Bipolar Disorder, Everyday Life

A broken arm

Photo by ThisIsEngineering on

Let’s say I was roller blading (which anyone my age should NOT do) and I fell.  I ran into a trashcan and I flipped and landed on my arm.  It snapped, just like a wishbone.

Should this have happened I would go to the hospital and I would get it set and then when the time was right (and possible) I would have a cast put on my arm to help it heal.

So, let us say my brain is like the roller blading incident, I was roller blading, hit the trash can, fell over, flipped, and broke my brain.  One would think that I would do the same thing, I would seek immediate attention to my ailment, I would get it set and then a cast for my brain.

There would be no judgement if I had broken my arm.  It happens and we fix it.

Why, oh why, is mental illness not viewed the same.  When someone has a “condition” there are people that literally take a step back, like they are going to catch it or something.  The word “crazy” is thrown around and what does that word actually mean.  It is defined in two ways, one way is mentally deranged, especially as manifested in a wild or aggressive way, the second extremely enthusiastic. 

I now will speak from my experience.  I am not crazy; I have been diagnosed with bipolar disorder amongst other diagnoses that assist my doctors in treating me and the insurance companies getting paid.  I am not mentally deranged, but I AM enthusiastic at times, this is probably the thing that makes me fun and likeable.

You cannot catch what I have.

I may cancel plans on you at the last minute.  Not answer your phone calls because I am at the brink of tears and do not have it in me to have a conversation.  Hell, I may go radio silent because I am hurting so much that it pains me to be around people.  The fear that someone may treat me different, in ways of not being included due to the mental illness cuts me to the core.

These are all things that cannot just be “fixed”.  You cannot put a cast on my head and make my brain heal (although I wish that you could).  I take medication (quite a bit) to help my brain function in a way that is deemed as more manageable and acceptable in society. It allows me to live the life that I need to live in order to maintain the life that I have become accustomed to.

I long for the day when mental illness or mental health is deemed the same as a broken arm.  That it is what it is, you see a doctor and you fix it.  There is no shame, no guilt, no weird glances, or steps backward.  (By the way, all those things are noticed, and they hurt, deep).

5 thoughts on “A broken arm”

  1. I like your analogy, to the broken arm. In my opinion, people don’t understand because they cannot SEE your ailment. They can see, via x/rays, and other imaging a broken bone; but they cannot see mental illness. They cannot understand how this happens or how it is managed.

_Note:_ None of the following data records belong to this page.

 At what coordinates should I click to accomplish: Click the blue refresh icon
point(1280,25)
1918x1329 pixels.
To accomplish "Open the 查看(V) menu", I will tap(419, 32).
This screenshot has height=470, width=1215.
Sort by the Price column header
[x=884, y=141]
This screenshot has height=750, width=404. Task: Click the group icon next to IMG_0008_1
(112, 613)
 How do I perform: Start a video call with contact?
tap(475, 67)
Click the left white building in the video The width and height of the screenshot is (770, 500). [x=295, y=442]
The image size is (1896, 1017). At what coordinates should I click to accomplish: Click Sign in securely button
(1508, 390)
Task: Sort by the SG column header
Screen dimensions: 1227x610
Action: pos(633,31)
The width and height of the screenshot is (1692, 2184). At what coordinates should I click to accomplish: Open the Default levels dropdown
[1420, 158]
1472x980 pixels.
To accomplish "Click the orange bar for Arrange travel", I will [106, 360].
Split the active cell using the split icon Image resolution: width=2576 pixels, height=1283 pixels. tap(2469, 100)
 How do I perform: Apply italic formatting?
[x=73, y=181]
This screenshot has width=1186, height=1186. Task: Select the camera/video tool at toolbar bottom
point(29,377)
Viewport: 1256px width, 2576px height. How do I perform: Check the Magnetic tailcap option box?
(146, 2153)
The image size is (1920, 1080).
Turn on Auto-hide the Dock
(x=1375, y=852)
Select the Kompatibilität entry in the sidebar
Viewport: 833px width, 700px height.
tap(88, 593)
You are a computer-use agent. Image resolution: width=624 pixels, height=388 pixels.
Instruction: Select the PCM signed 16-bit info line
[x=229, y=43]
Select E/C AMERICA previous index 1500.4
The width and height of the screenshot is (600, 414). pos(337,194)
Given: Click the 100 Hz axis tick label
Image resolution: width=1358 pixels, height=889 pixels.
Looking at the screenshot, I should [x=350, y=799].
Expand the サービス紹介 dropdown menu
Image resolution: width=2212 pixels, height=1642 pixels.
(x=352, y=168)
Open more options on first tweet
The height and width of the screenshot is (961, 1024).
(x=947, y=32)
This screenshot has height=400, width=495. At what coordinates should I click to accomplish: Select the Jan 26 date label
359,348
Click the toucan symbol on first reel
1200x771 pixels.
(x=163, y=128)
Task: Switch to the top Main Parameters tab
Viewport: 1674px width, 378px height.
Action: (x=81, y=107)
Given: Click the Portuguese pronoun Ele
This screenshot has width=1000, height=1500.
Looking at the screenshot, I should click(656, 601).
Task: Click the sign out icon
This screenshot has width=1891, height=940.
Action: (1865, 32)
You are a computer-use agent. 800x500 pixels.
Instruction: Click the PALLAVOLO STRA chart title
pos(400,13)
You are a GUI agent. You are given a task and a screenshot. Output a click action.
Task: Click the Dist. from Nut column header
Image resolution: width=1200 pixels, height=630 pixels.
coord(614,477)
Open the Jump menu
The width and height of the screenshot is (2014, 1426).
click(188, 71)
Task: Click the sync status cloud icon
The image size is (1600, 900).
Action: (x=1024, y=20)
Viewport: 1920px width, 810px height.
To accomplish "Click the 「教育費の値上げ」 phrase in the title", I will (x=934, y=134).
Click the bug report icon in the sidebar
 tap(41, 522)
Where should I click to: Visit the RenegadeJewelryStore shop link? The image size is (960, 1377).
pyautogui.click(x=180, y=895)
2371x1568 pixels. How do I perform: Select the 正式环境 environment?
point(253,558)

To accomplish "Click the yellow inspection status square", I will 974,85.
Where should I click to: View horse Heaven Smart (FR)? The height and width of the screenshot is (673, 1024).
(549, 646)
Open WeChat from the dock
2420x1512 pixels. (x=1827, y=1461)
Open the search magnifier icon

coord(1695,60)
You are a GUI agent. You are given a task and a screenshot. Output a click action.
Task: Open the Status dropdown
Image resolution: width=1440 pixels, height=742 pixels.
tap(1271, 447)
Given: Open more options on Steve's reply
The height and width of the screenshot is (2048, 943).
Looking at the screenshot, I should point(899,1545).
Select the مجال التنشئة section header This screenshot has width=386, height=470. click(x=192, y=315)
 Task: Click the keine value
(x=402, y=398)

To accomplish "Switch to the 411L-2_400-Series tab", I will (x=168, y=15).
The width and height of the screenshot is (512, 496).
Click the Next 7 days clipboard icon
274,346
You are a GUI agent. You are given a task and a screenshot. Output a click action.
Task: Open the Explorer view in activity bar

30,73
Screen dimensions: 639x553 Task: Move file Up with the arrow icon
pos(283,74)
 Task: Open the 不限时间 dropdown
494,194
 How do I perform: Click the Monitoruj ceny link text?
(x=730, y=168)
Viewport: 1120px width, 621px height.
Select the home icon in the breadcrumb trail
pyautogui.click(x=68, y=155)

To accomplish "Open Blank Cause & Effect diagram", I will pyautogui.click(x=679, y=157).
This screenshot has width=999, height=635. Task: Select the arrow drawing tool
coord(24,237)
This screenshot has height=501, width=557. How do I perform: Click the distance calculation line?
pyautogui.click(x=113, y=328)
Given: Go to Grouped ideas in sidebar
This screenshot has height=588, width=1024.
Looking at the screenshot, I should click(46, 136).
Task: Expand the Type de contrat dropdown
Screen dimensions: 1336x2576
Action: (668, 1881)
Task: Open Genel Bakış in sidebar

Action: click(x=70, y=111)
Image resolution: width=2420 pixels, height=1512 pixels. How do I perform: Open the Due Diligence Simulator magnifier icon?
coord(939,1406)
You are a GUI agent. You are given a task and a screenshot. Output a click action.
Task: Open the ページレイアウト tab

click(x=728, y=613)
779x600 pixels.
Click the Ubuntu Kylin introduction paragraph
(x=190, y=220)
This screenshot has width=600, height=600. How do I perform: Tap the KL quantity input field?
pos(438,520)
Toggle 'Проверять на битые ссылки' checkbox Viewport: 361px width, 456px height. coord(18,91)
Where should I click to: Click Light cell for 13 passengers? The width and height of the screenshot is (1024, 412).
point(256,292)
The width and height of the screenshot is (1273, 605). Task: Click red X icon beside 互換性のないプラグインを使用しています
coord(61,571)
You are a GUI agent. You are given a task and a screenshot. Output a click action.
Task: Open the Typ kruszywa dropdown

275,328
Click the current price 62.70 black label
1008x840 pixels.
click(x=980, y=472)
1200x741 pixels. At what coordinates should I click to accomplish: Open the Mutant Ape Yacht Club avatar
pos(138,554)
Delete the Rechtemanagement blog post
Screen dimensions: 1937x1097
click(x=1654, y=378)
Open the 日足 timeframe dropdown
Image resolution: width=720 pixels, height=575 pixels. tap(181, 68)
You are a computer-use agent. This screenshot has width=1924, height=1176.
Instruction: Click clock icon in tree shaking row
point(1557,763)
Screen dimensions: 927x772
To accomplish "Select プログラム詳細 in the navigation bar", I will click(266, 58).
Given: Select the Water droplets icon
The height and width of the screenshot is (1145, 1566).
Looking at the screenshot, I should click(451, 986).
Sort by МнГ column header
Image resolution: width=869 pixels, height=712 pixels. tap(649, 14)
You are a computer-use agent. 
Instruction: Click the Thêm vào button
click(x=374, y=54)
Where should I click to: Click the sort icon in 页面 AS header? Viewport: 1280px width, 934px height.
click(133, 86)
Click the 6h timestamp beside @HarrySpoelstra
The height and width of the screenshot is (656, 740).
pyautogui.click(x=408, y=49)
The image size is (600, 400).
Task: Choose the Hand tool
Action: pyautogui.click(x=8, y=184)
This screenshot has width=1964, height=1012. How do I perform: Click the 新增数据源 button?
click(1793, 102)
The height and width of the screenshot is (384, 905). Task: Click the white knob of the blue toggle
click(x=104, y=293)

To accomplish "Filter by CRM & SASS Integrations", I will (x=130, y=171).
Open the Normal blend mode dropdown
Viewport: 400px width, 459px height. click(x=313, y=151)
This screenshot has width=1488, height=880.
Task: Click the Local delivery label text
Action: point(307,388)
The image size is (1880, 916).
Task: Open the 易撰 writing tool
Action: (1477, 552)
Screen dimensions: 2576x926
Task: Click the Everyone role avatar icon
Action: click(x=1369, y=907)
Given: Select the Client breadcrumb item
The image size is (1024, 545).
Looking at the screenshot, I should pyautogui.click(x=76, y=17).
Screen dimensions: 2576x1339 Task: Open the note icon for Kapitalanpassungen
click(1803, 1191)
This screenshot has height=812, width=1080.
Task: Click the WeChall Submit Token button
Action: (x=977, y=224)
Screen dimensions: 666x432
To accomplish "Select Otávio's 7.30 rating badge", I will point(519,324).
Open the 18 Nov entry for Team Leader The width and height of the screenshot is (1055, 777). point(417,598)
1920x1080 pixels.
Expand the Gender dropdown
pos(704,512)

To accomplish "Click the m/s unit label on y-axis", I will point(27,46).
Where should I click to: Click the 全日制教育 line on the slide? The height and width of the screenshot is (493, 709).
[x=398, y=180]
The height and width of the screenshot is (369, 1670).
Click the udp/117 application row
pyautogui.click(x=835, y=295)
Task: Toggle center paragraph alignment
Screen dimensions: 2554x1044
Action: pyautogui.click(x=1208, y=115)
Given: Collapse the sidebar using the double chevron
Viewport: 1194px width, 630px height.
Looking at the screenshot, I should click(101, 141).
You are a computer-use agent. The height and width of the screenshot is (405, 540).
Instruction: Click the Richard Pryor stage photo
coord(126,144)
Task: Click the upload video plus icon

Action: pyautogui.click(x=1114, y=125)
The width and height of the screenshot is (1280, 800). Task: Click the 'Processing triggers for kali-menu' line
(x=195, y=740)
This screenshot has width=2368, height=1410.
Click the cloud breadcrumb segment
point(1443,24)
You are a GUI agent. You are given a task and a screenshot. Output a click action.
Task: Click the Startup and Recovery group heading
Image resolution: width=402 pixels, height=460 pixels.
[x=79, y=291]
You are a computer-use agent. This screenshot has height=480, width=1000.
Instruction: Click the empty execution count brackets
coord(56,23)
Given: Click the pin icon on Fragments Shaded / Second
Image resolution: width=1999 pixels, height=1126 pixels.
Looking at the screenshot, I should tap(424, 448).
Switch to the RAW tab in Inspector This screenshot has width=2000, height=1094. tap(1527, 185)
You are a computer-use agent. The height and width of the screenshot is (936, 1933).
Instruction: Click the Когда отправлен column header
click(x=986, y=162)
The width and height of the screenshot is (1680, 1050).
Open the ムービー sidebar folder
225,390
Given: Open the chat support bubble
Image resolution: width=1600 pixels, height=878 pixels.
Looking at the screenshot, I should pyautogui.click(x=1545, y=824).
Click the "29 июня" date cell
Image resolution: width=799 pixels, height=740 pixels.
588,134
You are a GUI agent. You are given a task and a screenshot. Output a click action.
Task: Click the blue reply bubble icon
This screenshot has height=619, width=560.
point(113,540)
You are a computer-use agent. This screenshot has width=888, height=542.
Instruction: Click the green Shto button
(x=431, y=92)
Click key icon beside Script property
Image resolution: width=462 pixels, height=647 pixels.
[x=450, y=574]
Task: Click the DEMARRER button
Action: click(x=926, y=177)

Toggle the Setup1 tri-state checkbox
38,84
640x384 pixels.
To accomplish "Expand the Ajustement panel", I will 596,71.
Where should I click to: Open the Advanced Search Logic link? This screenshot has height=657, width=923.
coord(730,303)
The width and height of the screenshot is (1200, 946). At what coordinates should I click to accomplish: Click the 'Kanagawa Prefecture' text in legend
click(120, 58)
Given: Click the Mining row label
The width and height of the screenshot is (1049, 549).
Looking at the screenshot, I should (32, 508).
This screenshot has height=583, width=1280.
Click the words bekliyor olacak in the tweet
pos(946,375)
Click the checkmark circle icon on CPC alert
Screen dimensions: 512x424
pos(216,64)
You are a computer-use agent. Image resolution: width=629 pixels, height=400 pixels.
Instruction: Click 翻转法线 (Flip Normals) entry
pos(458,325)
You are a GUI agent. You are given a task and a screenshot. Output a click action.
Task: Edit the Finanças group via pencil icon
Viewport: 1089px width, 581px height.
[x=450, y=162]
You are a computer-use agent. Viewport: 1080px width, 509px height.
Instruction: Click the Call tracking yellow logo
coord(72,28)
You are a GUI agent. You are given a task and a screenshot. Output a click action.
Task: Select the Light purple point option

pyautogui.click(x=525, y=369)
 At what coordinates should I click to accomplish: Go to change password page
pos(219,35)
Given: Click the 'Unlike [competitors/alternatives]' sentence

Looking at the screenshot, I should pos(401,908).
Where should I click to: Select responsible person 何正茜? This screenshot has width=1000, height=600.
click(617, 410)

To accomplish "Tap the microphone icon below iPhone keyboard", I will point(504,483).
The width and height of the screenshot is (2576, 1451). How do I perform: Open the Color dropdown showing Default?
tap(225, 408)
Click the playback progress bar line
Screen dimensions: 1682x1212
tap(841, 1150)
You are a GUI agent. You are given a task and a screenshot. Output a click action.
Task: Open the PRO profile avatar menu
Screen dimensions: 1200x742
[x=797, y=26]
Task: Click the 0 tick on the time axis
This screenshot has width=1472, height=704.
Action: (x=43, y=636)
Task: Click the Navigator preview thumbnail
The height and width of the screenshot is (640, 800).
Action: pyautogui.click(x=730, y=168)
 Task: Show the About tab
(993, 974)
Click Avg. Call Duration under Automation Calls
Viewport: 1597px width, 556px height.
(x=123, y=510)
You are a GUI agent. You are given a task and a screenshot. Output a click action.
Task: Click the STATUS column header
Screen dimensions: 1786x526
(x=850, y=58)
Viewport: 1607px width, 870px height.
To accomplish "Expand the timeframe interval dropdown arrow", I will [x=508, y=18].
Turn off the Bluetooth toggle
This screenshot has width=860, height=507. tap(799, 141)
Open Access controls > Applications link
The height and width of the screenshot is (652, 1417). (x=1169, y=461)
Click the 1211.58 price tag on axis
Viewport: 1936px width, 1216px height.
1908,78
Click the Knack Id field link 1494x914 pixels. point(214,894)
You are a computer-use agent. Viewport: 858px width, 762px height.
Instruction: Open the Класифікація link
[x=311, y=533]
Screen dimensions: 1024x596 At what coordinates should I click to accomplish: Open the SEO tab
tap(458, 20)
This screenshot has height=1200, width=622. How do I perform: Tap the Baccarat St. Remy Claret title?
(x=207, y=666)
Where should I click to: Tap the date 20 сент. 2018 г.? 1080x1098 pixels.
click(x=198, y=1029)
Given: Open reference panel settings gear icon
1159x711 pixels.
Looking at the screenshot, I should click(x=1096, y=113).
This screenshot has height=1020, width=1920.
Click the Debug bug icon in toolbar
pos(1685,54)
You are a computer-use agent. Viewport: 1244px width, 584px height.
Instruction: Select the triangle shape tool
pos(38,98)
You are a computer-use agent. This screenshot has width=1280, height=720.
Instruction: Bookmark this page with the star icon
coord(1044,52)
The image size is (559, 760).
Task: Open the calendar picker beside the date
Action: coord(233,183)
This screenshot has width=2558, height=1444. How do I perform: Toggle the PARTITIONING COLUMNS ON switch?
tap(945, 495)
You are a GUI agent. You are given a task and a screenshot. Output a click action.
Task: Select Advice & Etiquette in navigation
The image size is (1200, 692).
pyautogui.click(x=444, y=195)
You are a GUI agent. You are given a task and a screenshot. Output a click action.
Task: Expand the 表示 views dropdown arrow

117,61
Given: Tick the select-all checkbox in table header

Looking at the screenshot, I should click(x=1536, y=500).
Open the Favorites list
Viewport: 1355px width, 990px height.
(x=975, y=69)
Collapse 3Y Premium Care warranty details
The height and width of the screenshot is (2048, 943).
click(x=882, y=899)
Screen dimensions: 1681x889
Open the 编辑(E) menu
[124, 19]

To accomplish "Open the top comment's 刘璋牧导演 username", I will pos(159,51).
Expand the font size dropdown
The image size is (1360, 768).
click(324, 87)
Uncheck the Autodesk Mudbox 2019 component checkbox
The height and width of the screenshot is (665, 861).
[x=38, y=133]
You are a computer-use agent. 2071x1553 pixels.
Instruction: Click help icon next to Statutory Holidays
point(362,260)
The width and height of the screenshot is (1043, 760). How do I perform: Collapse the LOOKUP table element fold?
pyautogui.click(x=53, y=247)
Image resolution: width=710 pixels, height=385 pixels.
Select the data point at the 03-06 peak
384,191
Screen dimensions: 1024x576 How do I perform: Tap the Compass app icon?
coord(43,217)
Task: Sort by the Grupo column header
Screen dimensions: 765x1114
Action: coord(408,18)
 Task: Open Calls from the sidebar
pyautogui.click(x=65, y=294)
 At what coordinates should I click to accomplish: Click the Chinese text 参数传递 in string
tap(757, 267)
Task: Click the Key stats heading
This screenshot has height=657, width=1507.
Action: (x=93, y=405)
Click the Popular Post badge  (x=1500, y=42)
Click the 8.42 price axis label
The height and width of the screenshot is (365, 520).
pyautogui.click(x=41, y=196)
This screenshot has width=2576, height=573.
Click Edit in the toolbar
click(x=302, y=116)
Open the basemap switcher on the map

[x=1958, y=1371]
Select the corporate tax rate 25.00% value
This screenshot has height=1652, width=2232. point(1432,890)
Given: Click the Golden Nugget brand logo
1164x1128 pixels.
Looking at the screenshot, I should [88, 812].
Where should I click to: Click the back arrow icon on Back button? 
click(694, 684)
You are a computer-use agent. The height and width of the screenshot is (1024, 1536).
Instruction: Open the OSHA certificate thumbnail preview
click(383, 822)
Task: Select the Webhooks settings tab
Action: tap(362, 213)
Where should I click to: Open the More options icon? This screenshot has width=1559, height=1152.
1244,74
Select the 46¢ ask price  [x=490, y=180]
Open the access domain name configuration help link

Sadly, it’s a form of myopia that cannot be corrected with prescription glasses!

    I love you my brave ‘lil Roo!

    Liked by 1 person

  2. Here is my thoughts about your query. Some of the problem stems from Hollywood how in the past they always portrayed those with mental illness as whack jobs.
    Second, the news media. Every time there is a “mass shooting’ the very first thing they try to attach to it is, “bi-polar”.
    Lastly, we need more voices that can offer information, insight, so that misinformation can be pushed down and proven fiction.
    I realize this a monumental task, but, if people like you, myself, and a host of others start using their voices loudly!